Laura Haddock talks to Glass about playing a woman ready to fight back

Glass talks with British actress LAURA HADDOCK about the upcoming Netflix spy thriller, The Recruit, in which she plays a woman who’s always ready to fight back.

Trains are grinding to a halt, tubes are delayed and roads are blocked thanks to the heavy rain pouring on the day of our Zoom call with British actress Laura Haddock, but this doesn’t dampen her spirits. Haddock bristles with excitement when talking about her new role as Max Meladze in Alexi Hawley’s new Netflix series, The Recruit.

Max is new territory for Haddock: “I don’t think I’ve ever had the opportunity to play a part like this, which is a really exciting career move for me, because I knew it was in me.”

You’ll previously have known Haddock from her roles as Alison in The Inbetweeners Movie, Meredith Quill in Guardians of the Galaxy plus its sequel, as Viviane Wembley in Transformers: The Last Knight, and Myrna Dalgleish in Downton Abbey: A New Era.

Enter Haddock’s latest character, the ball-busting Max Meladze, a Russian-born CIA asset who is demanding exoneration from the agency with the help of CIA lawyer Owen Hendricks (Noah Centineo). Together they embark on a dangerous journey, exposing life-threatening secrets.

Photographer: Elliott Morgan

Haddock feels blessed with the mix of roles she’s enjoyed in her career: “I never want to play the same role over and over again because that just gets quite repetitive. So if you can build in those contrasting characters across your career then that keeps it really lively.”

She radiates warmth combined with an inviting openness – the very opposite of her character in The Recruit. But it is this transformation that makes Haddock’s performance that much sweeter, or sharper I should say. “I felt I had stepped into her shoes, and it was believable,” says Haddock who, in preparation for filming, cut her hair short and dyed it black.

Of course it’s not all down to appearances when it comes to her gutsy performance. She worked rigorously with an accent and dialect coach, even learning Russian for a handful of scenes. “That was really cool but way harder than I thought,” Haddock notes, learning Russian by writing it out phonetically in English before repeating it endlessly. She also turned to YouTube and Russian television and film for assistance. “You have to get into the rhythm of a language or an accent, and that actually helps you find someone’s personality.”

Photographer: Elliott Morgan

Haddock delved deeper into her character’s psychology after speaking with various Russians. “But interestingly, when speaking to the women, they have this really steady strength about them. They will defend and protect themselves and the people that they care about until the end and I loved that.”

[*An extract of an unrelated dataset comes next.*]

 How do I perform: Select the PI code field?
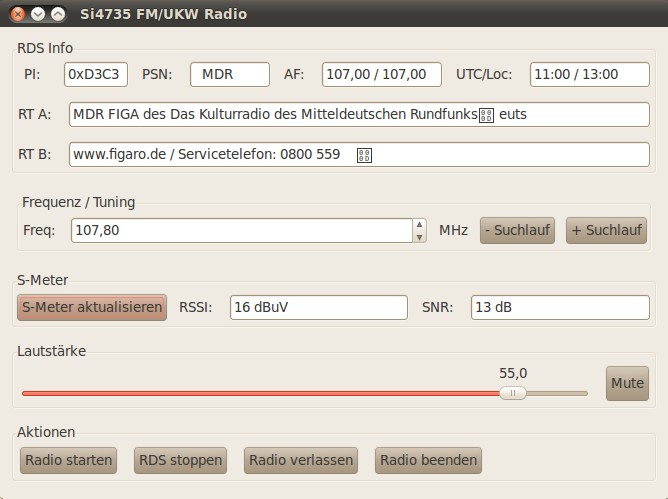[x=96, y=74]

This steely strength is palpable on screen, but her performance of Max goes far beyond the one dimensional. Yes, Max is to be feared but her indomitable spirit leaves you feeling empowered and somewhat sympathetic towards her. She’s a nuanced character that is desperately lacking in female roles in the film and TV industry.

She would like to see more women living with everyday struggles on screen just as Haddock, a mother of two young children, is living with “a maternal pull coupled with a really strong desire to have a really successful career, one that I can enjoy and one that can support my life. That is a hell of a balance”.

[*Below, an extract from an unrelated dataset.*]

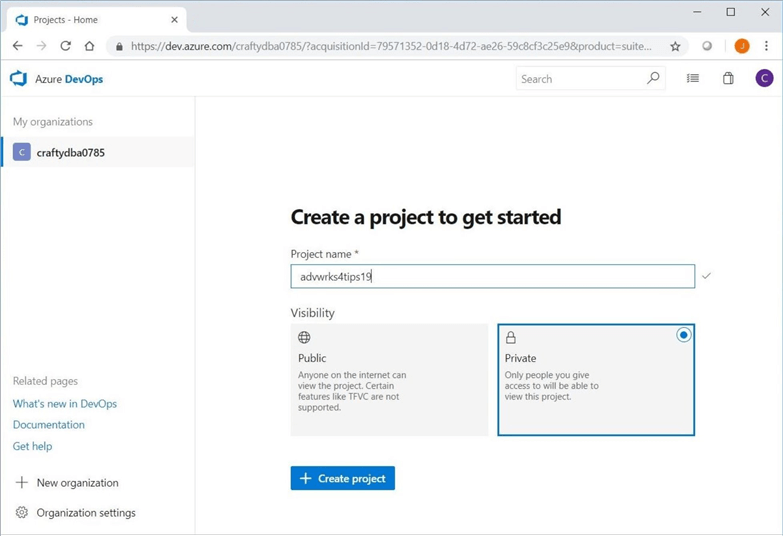Screen dimensions: 783x536
Task: Bookmark this page with star icon
Action: click(675, 46)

Photographer: Elliott Morgan

Haddock admires female strength: “We multi task really well and we don’t always speak out about how difficult that can be sometimes, but we also don’t speak out about how wonderful that can be sometimes. Because something can be [both] wonderful and exhausting.”

Every morning Haddock gets up “trying to be the best mum and trying to have the best career. It’s okay if you don’t hit it at 100 per cent everyday. It’s doable and the beauty is you don’t realise that you can do it. And then, all of a sudden, you’re in it”. It’s not surprising then that Haddock sights Nancy Meyers, Susan Sarandon and Diane Keaton as some of her greatest inspirations. She would also love to work with Greta Gerwig.

It’s clear that Max is an extremely important role for her. “I would definitely like to play more characters like that. I’m now 37, and I am in a really interesting place in my life. I love being given the opportunity to explore women who have a history … and have stuff to draw upon. It doesn’t feel light and it doesn’t feel airy, it feels layered and I am incredibly curious to play more women who feel as layered as Max.”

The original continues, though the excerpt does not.